• Task details: Beginning with the very first line, please reproduce the entries exactly through the line containing "Task: Go to the home icon".

[Stored items]
*** Begin section ***

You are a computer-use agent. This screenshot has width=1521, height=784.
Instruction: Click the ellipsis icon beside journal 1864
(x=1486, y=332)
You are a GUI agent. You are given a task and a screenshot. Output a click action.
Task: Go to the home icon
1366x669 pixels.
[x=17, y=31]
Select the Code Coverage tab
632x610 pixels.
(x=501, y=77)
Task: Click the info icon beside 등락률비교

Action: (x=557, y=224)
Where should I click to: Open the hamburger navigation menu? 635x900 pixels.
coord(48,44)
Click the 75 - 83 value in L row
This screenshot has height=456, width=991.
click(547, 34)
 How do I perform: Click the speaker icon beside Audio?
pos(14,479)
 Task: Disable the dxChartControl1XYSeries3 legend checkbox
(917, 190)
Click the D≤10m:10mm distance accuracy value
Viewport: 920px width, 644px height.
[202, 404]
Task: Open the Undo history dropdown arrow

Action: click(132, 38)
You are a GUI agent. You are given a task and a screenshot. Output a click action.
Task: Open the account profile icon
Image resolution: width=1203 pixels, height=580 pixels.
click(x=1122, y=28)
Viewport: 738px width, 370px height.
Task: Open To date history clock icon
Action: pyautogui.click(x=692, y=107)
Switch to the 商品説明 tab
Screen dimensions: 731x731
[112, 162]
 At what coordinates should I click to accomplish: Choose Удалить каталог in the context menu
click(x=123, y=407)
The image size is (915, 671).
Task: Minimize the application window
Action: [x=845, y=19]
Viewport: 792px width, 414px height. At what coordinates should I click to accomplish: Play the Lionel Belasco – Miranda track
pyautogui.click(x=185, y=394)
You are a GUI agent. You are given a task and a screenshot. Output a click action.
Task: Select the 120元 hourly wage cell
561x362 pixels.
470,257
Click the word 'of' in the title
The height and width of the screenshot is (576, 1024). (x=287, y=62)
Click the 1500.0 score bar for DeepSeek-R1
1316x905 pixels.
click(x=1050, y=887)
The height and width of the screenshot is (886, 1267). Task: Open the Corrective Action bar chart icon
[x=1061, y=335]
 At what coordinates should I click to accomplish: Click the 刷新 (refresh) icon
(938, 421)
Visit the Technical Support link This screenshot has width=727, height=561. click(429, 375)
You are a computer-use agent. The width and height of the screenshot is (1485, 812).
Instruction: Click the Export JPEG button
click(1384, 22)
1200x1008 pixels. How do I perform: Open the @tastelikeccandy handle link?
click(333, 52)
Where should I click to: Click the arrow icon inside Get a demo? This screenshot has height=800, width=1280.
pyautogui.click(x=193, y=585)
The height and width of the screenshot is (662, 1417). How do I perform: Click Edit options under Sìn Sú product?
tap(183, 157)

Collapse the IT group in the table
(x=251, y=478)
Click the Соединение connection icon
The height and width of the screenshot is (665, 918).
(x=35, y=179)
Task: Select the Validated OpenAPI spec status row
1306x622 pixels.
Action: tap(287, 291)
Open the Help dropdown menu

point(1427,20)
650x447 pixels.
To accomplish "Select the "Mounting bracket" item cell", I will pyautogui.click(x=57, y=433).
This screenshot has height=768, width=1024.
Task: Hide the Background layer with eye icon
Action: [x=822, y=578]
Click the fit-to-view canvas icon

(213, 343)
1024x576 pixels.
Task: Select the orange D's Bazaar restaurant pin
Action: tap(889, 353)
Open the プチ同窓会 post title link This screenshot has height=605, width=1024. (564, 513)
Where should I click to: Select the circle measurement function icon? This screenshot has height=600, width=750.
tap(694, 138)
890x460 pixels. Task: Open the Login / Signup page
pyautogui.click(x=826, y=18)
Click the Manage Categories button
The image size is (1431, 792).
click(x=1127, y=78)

*** End section ***

• Finished task:
You are a computer-use agent. This screenshot has width=1521, height=784.
Instruction: Click the ellipsis icon beside journal 1864
(x=1486, y=332)
You are a GUI agent. You are given a task and a screenshot. Output a click action.
Task: Go to the home icon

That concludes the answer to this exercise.